**PROVIDED RECORDS**
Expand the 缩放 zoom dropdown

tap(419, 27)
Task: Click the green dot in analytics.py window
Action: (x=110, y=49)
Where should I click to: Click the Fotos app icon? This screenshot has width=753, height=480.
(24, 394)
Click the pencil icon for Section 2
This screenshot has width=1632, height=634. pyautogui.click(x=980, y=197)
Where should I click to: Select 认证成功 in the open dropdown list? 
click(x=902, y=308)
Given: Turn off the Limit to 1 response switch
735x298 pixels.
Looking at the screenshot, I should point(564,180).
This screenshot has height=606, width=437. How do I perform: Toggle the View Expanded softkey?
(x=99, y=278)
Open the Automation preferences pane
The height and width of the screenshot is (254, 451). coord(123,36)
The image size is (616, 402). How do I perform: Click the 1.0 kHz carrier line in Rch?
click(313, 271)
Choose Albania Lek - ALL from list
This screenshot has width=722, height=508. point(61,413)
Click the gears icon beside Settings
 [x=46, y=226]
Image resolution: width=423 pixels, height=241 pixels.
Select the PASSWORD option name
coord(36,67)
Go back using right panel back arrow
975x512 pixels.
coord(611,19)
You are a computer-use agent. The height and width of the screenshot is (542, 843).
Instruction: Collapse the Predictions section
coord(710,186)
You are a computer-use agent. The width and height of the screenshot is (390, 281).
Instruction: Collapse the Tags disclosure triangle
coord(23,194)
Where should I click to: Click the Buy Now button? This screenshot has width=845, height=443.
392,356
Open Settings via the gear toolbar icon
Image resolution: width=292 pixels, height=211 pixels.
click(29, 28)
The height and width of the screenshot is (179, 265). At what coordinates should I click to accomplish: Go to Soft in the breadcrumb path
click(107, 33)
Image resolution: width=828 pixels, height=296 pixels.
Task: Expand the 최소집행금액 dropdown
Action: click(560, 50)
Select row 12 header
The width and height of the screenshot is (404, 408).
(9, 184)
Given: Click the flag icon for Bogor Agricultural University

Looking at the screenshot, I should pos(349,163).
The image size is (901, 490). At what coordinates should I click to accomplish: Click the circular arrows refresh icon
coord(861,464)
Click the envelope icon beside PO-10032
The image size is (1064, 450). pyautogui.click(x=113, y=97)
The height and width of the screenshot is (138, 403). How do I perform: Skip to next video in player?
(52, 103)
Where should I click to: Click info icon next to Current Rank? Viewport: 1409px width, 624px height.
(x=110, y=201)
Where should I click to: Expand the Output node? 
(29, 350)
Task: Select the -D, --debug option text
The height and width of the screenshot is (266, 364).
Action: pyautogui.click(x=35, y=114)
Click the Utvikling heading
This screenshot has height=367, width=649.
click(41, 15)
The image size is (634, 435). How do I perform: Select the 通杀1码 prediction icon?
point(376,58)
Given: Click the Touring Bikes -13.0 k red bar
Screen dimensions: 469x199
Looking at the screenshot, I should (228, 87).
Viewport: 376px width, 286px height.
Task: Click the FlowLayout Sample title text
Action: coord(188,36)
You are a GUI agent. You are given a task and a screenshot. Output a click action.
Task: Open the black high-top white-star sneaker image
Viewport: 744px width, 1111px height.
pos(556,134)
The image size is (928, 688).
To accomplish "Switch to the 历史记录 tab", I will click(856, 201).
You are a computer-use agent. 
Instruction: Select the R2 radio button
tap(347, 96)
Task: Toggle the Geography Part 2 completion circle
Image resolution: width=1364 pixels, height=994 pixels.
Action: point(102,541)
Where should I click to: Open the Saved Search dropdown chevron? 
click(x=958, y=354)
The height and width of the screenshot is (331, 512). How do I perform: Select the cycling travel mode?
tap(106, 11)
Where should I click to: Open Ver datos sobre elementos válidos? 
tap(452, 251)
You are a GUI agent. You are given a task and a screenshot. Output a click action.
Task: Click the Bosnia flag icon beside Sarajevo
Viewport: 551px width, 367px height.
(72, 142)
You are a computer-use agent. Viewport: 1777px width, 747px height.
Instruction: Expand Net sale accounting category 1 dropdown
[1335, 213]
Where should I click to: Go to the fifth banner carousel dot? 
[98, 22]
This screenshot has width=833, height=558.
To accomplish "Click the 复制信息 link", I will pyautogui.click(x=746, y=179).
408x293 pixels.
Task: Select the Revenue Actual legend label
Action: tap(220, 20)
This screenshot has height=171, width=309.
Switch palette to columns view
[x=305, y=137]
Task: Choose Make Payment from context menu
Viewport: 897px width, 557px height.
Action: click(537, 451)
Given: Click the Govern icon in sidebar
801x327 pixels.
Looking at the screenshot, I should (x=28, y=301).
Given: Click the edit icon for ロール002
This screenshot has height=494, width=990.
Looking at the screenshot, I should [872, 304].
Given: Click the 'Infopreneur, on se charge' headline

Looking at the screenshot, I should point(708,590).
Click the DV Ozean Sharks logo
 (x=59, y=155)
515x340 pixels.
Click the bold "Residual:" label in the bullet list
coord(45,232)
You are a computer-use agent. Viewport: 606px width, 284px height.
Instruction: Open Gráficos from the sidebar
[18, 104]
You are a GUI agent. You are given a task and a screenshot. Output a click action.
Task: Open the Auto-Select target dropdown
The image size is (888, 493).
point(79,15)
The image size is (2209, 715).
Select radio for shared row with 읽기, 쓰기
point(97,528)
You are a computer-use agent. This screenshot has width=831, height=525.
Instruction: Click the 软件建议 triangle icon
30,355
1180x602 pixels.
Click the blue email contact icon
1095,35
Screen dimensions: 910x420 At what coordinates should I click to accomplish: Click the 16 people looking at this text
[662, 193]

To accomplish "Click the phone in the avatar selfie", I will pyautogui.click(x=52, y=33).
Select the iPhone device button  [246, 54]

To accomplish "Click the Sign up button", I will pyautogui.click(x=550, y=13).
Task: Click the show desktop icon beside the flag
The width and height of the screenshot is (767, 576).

**WHAT TO PRODUCE**
Search the data for "computer". Copy each line that has it.

**RESPONSE AREA**
You are a computer-use agent. The height and width of the screenshot is (542, 843).
You are a computer-use agent. The width and height of the screenshot is (390, 281).
You are a computer-use agent. 
You are a computer-use agent. Viewport: 1777px width, 747px height.
You are a computer-use agent. Viewport: 606px width, 284px height.
You are a computer-use agent. This screenshot has width=831, height=525.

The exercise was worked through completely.